Standing beside Mr Macron, Mr Johnson said he had been “powerfully encouraged” by his conversations with Mrs Merkel in Berlin on Wednesday.
He emphasised his desire for a deal with the EU but added that it was “vital for trust in politics” that the UK left the EU on 31 October.
He also said that “under no circumstances” would the UK put checks or controls on the Ireland-UK border.
The two leaders ate lunch, drank coffee and walked through the Elysee gardens together during their talks, which lasted just under two hours. Mr Johnson then left to fly back to the UK.
If implemented, the backstop would see Northern Ireland staying aligned to some rules of the EU single market, should the UK and the EU not agree a trade deal after Brexit.
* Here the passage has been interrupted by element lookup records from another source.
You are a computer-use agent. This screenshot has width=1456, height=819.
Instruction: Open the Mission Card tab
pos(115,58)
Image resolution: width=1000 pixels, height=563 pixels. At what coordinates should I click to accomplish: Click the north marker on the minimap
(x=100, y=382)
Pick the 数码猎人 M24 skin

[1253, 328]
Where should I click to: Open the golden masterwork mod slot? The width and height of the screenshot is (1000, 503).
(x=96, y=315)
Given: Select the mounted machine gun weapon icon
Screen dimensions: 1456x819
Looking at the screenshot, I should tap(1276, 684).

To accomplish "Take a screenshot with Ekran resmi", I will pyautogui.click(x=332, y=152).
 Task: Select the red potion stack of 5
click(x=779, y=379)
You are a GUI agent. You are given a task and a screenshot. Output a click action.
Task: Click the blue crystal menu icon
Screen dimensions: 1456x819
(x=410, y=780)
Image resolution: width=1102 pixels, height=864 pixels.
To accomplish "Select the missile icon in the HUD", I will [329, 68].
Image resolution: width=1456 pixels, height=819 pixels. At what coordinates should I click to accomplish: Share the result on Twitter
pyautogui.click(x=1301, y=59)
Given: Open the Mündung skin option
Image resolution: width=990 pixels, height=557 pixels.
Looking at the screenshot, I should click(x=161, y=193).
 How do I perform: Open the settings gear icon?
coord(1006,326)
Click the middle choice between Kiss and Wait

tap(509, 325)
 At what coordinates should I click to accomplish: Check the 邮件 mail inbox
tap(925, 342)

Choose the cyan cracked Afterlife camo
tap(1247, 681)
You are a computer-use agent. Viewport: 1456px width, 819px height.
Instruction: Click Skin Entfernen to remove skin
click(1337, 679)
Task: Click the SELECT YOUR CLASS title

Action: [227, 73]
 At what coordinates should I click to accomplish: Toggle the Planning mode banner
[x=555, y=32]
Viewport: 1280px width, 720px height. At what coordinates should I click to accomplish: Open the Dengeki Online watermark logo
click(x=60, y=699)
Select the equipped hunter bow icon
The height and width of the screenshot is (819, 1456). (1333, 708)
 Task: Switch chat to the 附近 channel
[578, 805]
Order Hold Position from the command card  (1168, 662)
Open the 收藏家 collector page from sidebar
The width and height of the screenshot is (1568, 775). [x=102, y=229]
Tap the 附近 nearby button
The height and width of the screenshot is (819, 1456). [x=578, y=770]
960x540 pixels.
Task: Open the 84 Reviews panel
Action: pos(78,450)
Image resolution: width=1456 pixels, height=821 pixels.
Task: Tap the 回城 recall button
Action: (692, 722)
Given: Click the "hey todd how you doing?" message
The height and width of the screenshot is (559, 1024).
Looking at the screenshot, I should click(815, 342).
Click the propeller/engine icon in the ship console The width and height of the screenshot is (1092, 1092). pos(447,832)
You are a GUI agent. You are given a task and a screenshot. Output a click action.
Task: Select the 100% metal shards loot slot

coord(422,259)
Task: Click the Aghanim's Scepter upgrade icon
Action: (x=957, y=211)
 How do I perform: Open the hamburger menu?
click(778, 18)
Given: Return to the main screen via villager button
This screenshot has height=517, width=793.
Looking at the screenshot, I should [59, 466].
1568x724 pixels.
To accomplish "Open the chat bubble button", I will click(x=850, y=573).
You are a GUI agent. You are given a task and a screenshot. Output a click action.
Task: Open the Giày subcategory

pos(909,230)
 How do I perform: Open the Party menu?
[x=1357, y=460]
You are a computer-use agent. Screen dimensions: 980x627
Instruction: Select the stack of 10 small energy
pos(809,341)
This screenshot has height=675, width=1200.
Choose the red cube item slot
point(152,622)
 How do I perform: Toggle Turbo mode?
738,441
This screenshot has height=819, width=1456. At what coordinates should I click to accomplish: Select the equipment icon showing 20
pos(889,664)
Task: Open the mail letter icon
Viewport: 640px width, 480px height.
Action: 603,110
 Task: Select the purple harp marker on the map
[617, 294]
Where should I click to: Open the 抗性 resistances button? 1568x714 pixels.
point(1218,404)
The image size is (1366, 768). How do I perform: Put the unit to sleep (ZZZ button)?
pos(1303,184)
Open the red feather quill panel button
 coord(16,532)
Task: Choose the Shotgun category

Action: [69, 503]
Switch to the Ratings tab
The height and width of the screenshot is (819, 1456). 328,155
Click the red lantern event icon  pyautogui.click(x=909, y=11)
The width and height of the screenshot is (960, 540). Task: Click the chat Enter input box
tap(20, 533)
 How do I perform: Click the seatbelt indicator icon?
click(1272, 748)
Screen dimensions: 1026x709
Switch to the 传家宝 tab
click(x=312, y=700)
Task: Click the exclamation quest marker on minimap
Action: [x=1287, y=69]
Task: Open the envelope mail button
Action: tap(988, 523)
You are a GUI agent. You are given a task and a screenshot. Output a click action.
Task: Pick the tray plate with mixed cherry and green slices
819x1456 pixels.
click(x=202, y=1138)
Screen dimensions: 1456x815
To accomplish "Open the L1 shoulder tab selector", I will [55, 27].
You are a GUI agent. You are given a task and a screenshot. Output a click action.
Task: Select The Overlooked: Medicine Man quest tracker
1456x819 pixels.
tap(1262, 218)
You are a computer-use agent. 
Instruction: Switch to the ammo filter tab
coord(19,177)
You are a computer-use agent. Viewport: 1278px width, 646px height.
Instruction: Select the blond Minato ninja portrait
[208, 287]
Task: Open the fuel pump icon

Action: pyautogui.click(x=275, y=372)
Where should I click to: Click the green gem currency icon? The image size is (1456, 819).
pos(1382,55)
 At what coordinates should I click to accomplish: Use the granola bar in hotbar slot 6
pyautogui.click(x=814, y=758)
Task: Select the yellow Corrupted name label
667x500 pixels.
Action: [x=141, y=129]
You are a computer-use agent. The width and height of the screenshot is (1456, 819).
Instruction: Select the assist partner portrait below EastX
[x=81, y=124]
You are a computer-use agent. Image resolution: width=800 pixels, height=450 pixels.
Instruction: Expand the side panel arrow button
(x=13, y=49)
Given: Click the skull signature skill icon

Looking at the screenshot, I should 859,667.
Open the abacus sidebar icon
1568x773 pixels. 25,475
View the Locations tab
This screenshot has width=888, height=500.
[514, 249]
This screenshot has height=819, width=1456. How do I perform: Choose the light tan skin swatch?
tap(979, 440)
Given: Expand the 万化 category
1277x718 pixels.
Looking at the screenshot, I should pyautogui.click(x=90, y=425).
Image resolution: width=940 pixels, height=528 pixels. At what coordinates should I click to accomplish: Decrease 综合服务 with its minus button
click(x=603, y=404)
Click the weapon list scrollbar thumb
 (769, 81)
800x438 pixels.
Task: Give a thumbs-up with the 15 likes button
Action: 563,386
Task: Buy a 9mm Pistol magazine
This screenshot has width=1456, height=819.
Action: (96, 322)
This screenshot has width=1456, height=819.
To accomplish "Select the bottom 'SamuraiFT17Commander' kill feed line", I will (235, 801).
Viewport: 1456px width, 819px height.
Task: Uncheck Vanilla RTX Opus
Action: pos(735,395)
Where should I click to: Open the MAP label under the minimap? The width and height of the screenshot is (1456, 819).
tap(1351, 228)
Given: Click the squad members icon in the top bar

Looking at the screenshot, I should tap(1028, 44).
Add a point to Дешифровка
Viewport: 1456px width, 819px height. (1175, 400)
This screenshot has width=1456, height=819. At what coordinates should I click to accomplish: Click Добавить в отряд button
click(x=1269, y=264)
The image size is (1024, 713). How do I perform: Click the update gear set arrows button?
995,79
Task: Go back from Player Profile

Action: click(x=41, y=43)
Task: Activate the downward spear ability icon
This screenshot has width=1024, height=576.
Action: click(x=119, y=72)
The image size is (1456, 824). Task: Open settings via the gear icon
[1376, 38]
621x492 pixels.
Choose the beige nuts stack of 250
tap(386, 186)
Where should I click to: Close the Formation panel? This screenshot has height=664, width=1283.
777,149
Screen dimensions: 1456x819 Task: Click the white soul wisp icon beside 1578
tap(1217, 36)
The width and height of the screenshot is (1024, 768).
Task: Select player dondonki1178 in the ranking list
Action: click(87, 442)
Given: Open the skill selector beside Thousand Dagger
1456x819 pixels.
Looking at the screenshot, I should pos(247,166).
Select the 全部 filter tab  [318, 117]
It would also see the UK stay in a single customs territory with the EU, and align with current and future EU rules on competition and state aid.
These arrangements would apply until both the EU and UK agreed they were no longer necessary.
Mrs Merkel has argued that the withdrawal agreement does not need to be reopened if a practical solution to the backstop crisis can be found.
Brexit is due to happen on 31 October, with no deal being the default option. The prime minister has said he wants to leave the EU with a deal, but that the UK would be ready if none is reached.
Mr Johnson will attend the G7 summit on Saturday in Biarritz, France, alongside other leaders including US President Donald Trump.
Meanwhile, Labour leader Jeremy Corbyn has cancelled a trip to Ghana, urging opposition MPs to meet to discuss ways to prevent a no-deal Brexit.
Mr Corbyn has proposed that in order to prevent a no-deal exit, MPs should help him defeat the government in a no-confidence motion and install him as a caretaker PM.
If he wins the vote, he plans to delay Brexit, call a snap election and campaign for another referendum.
However the Liberal Democrats, and some potential Tory allies opposed to a no-deal exit, have indicated they will not back a plan that leads to Mr Corbyn in No 10.
Independent MP Nick Boles, who quit the Conservatives in April over the party’s approach to Brexit, told Mr Corbyn he should prioritise a change in the law to delay leaving the EU ahead of a no-confidence vote.